[GOAL A]: According to the game review, what does the PC version's increased flexibility in server selection give it an edge in?
[GOAL B]: Copy out the portion of the game review between "The visuals are" and "of Xbox 360.", inclusive.
[GOAL C]: Which words does the game review use to describe the single player?

[PAGE TEXT]:
-=-=-=-=-
The visuals are once again the star of the show, and multiplayer is every bit as smooth and sweet… except you’re usually playing this on a widescreen TV twice the size of a large monitor with outstanding framerate and detail. The precision sighting and aim system everyone is raving about makes it here too, and yes – the single player is every bit as gung-ho, jingoistic and sensational as you would expect from the team who drew such great feedback when they pulled out COD3 for the launch of Xbox 360.

The main quibbles are a lobby system that sometimes drags its feet finding you a game and the fact if you own a PC and Xbox 360, you will be hard pressed to figure out which one of these you should buy. Both versions already have extremely good players cleaning up online – annoyingly good in many cases. Excellence permeates throughout both – we’d probably suggest to owners of both platforms at this stage the increased flexibility of the PC version’s server selection system gives it the edge in multiplayer, and the Xbox 360’s rock solid framerate and likely lounge room setting shades the PC in single player. But really – whichever format you spend more time on – its version will more than suffice.
-=-=-=-=-
[SUPPLIED ENTRIES]:
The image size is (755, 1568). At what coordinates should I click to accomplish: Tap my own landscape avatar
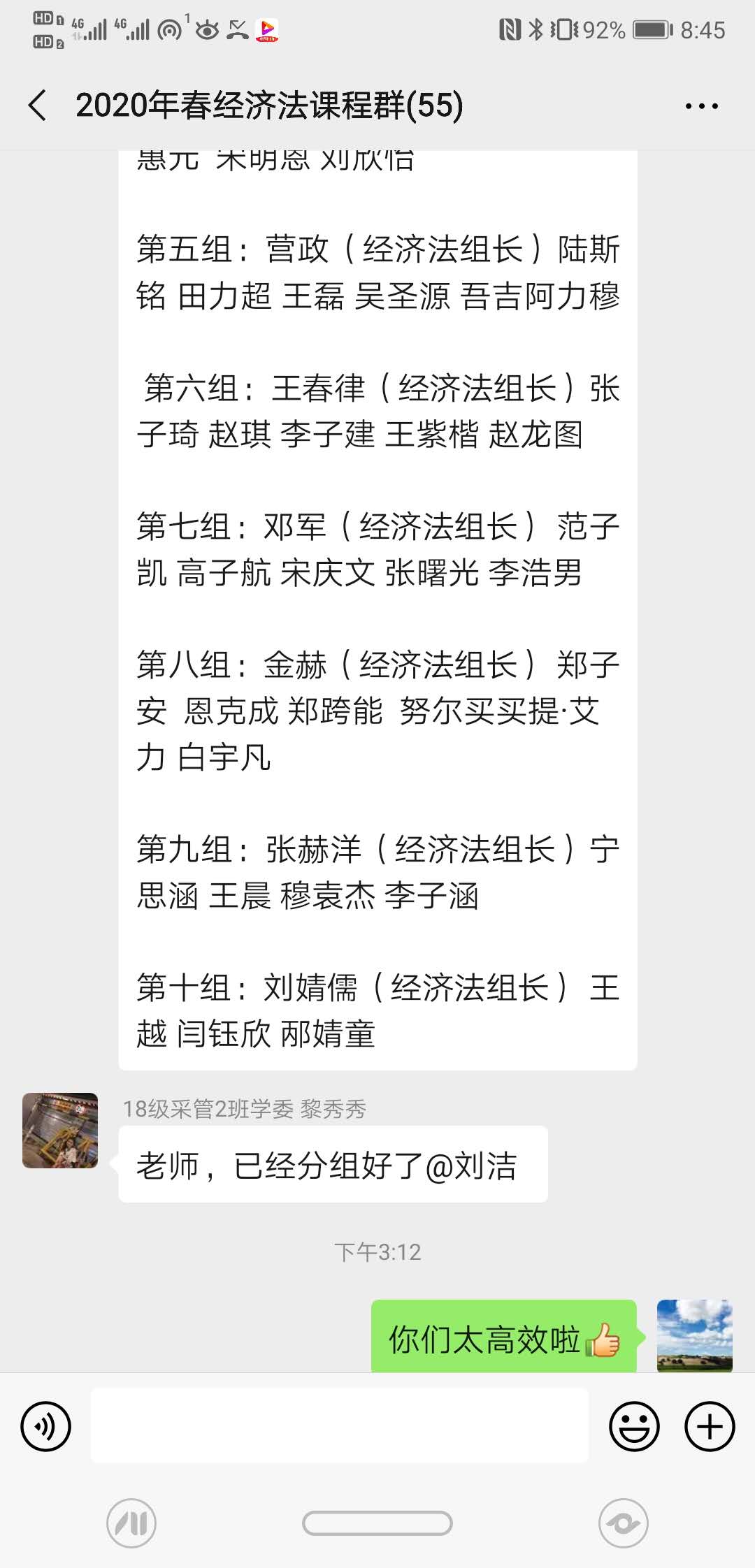pos(694,1335)
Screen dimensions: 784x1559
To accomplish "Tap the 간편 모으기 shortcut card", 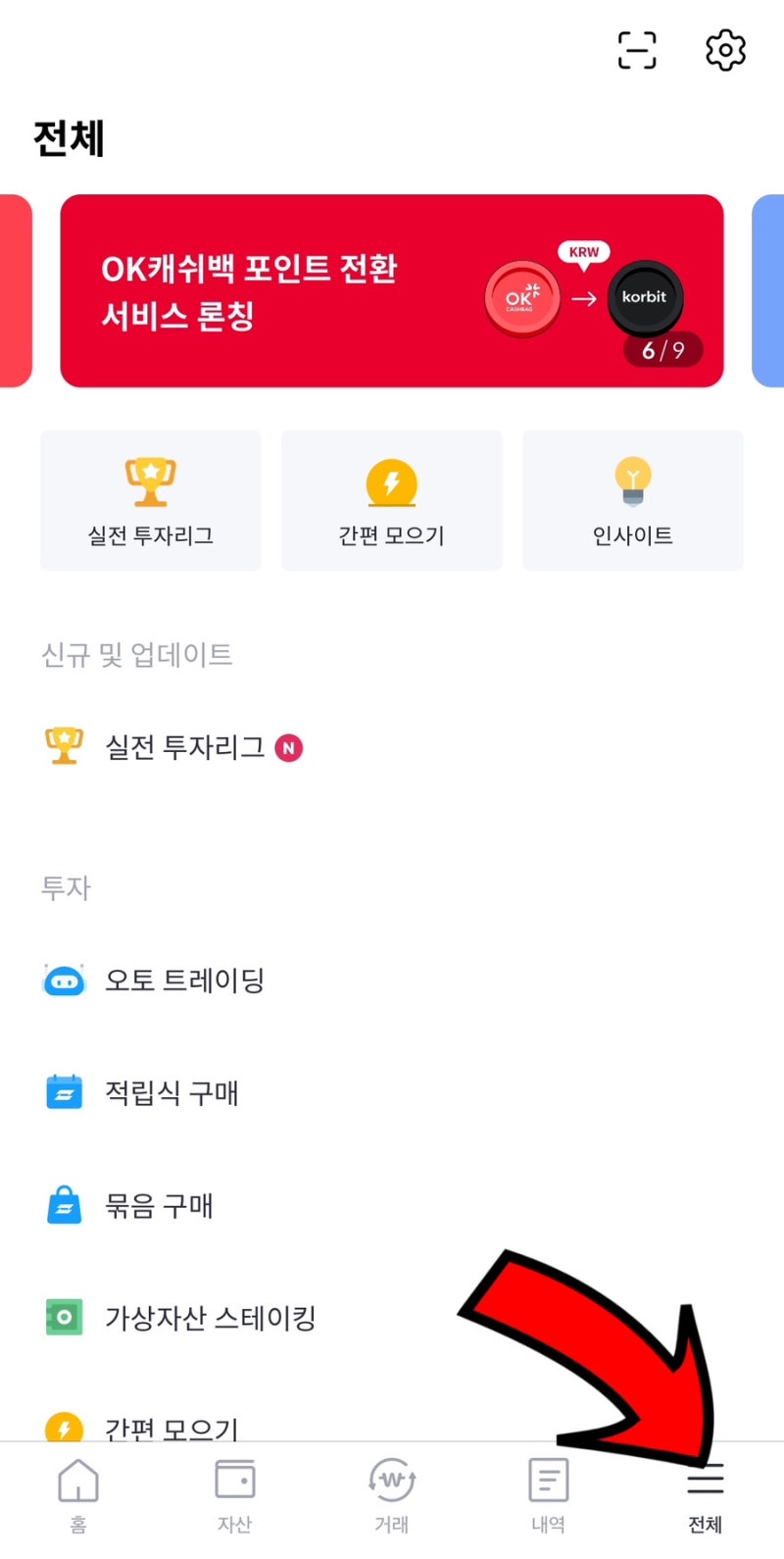I will point(391,500).
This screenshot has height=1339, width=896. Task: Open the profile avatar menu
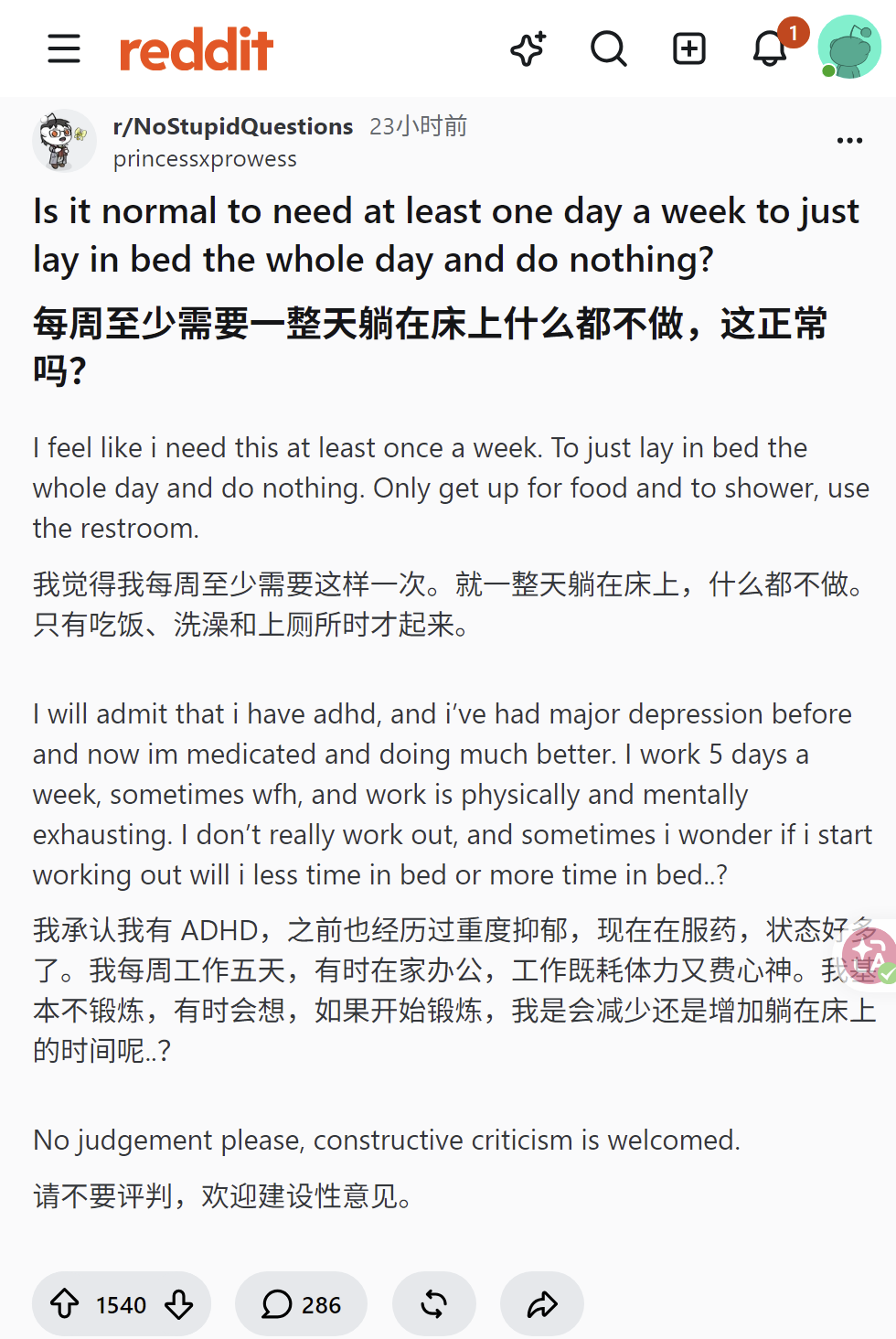849,47
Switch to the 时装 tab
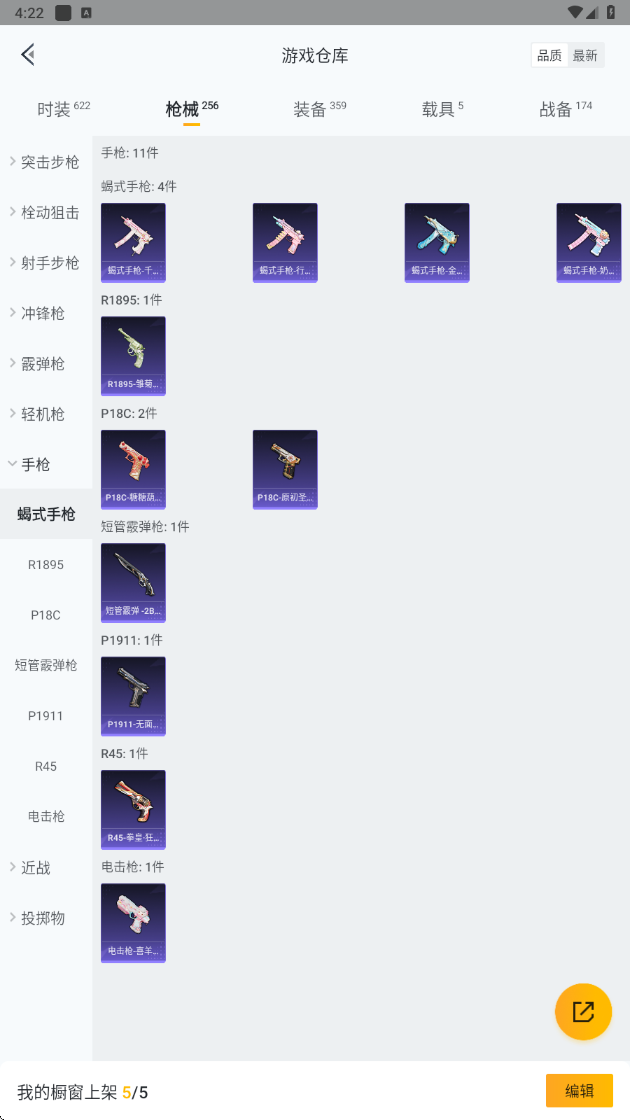The image size is (630, 1120). pyautogui.click(x=63, y=109)
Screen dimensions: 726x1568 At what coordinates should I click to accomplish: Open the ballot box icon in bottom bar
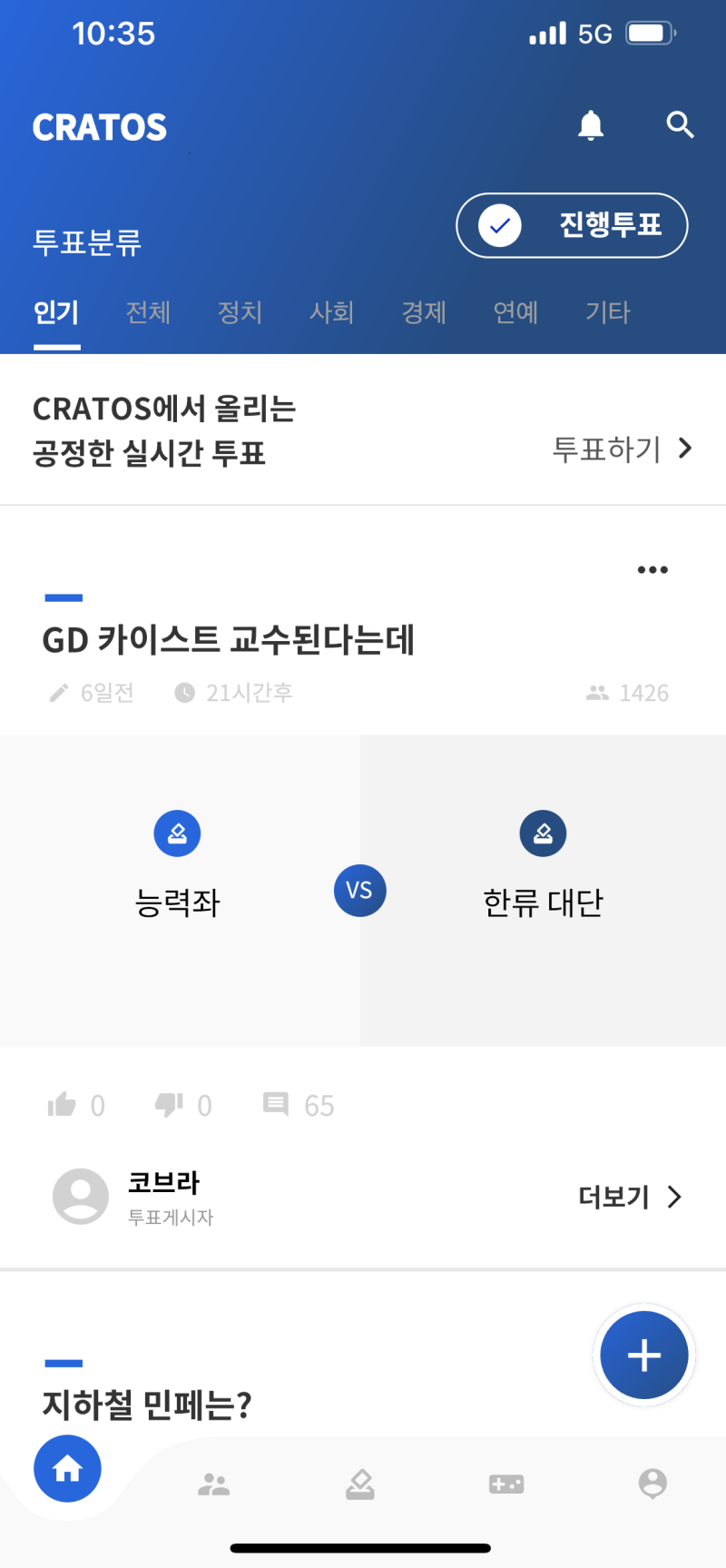(360, 1484)
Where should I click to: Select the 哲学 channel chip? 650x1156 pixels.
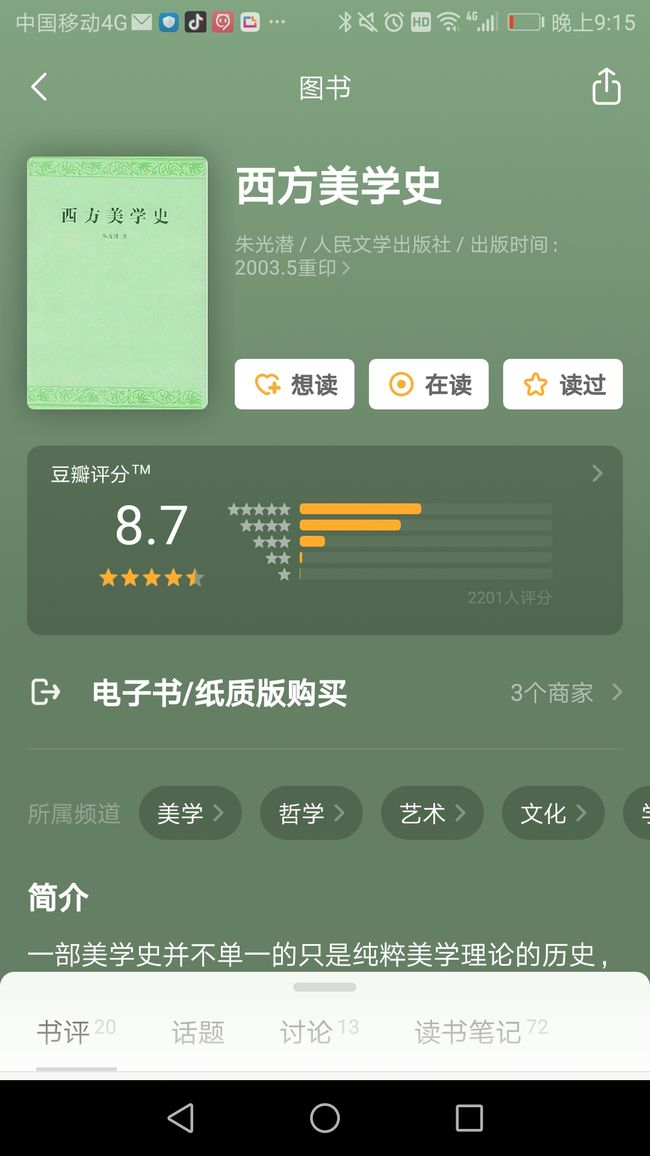coord(311,812)
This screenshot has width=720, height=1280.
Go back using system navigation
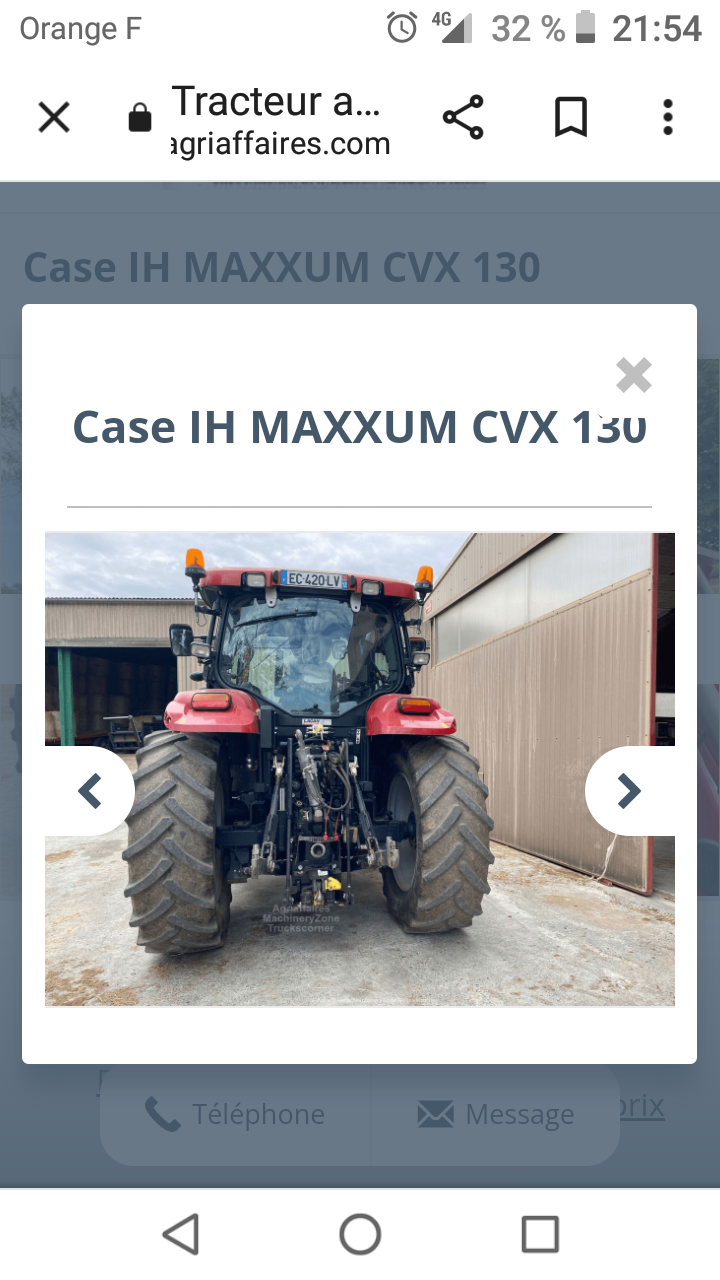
-=-=-=-=-
[FINISHED ANSWER A]: Multiplayer.

[FINISHED ANSWER B]:
The visuals are once again the star of the show, and multiplayer is every bit as smooth and sweet… except you’re usually playing this on a widescreen TV twice the size of a large monitor with outstanding framerate and detail. The precision sighting and aim system everyone is raving about makes it here too, and yes – the single player is every bit as gung-ho, jingoistic and sensational as you would expect from the team who drew such great feedback when they pulled out COD3 for the launch of Xbox 360.

[FINISHED ANSWER C]: gung-ho, jingoistic, sensational